ScienceDaily (Jan. 30, 2012) ? The first few weeks of college are a critical time in shaping students' drinking habits. Now Penn State researchers have a tailored approach that may help prevent students from becoming heavy drinkers.

"Research shows there is a spike in alcohol-related consequences that occur in the first few weeks of the semester, especially with college freshmen," said Michael J. Cleveland, research associate at the Prevention Research Center and the Methodology Center. "If you can buffer that and get beyond that point and safely navigate through that passage, you reduce the risk of later problems occurring."

The researchers tested two different methods of intervention on incoming freshmen -- parent-based intervention and peer-based intervention. Cleveland and his colleagues found that students who were non-drinkers before starting college, and who received the parent-based intervention, were unlikely to escalate to heavy drinking when surveyed again during the fall semester of their first year.

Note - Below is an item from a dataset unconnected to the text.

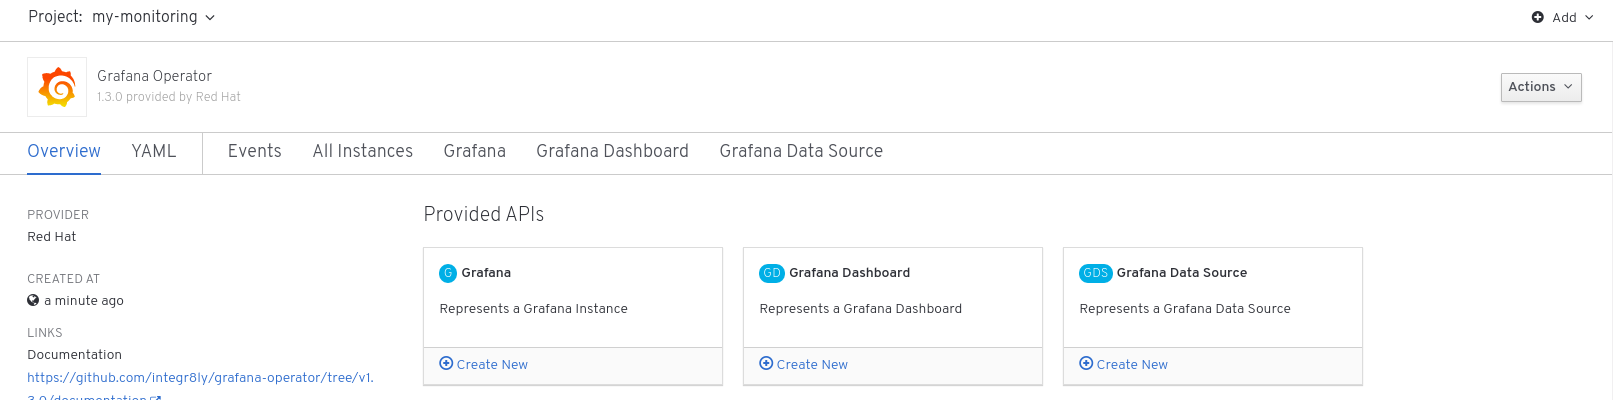
Task: Click Create New under the Grafana card
Action: pos(484,364)
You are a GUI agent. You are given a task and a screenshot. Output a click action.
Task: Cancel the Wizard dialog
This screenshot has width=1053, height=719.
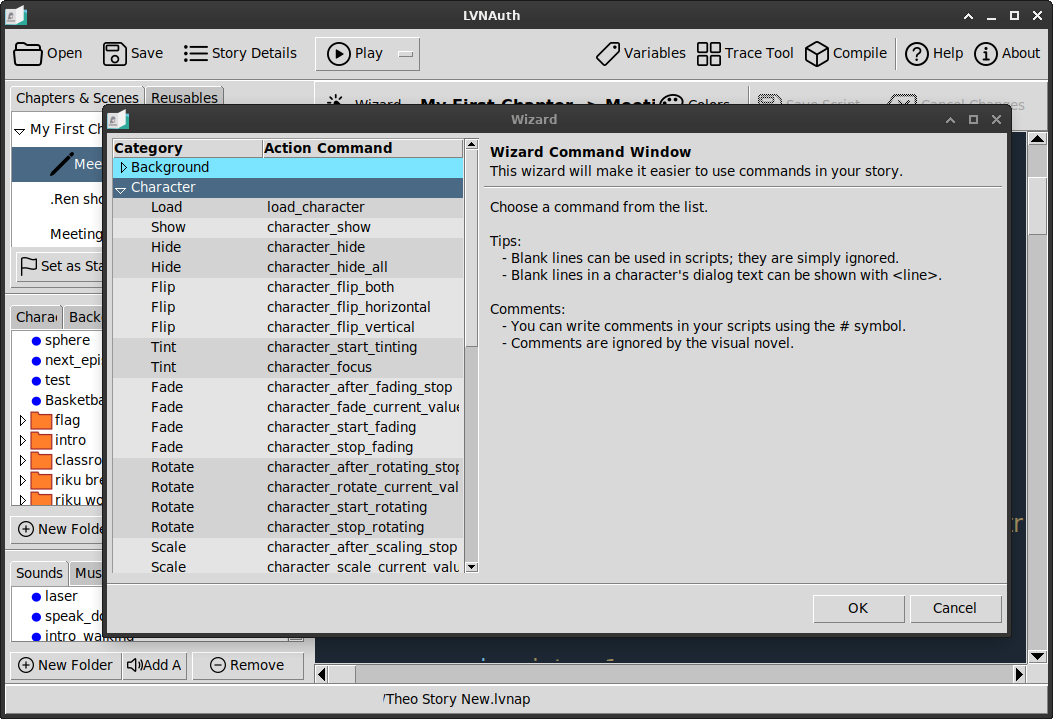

Students who were heavy drinkers during the summer before college were more likely to transition out of that group if they received either parent-based intervention or peer-based intervention. However, if a heavy-drinker received both interventions, there was no enhanced effect. Cleveland reported online in Psychology of Addictive Behaviors that 8 percent of the incoming freshmen were heavy drinkers the summer before starting college. The researchers surveyed the students again during the fall semester and found 28 percent of the freshmen now drank heavily. The results of the study were based on a study of 1,275 high-risk matriculating college students originally conducted in 2006 by Rob Turrisi, professor of biobehavioral health. Turrisi and his colleagues randomly assigned students to one of four intervention groups -- parent-based intervention only, peer-based intervention only, both parent- and peer-based intervention or no intervention -- and then surveyed the students on their drinking behaviors the summer before they entered college and then again during their first fall semester.

The parent-based intervention involved parents receiving a 35-page handbook outlining how to discuss the issue of alcohol and how to relate to their college student. Parents were asked to fill out an evaluation of the booklet, which also served as a measure to determine how many parents read the material. All parents completed the evaluations.

For peer-based intervention, subjects met one-on-one with a trained peer facilitator once within the first two weeks on campus. The meetings were 45 to 60 minutes long and included "perceived and actual descriptive norms for drinking, drinking consequences, alcoholic caloric consumption and hours of exercise required to burn those calories," the researchers report.

All students included in the survey were former high school athletes, chosen because this group is considered at high risk for heavy alcohol use and its consequences, which include risky sex, driving drunk and personal injury or death.

In the new investigation, Cleveland and his colleagues approached the study differently. Rather than focusing on average levels of drinking -- peak blood alcohol content, drinks per weekend and drinks per week -- Cleveland reanalyzed the data using a person-centered approach to determine students' patterns of drinking as well as how the students responded to intervention. This allowed the researchers to examine how drinking patterns varied throughout the week as well as how the interventions could be linked to students' transitions from one sub-group to another.

"We found four sub-groups of drinkers, which is an important advance to understanding different types of drinking that were present in this college sample," said Cleveland.

The sub-groups included non-drinkers, who did not report drinking alcohol at all; weekend non-bingers, who tended to only consume alcohol socially on Fridays and Saturdays; weekend bingers, who were likely to report binge drinking and getting drunk in the past month on Fridays and Saturdays; and heavy drinkers, who reported drinking every day of the week, most notably Thursdays.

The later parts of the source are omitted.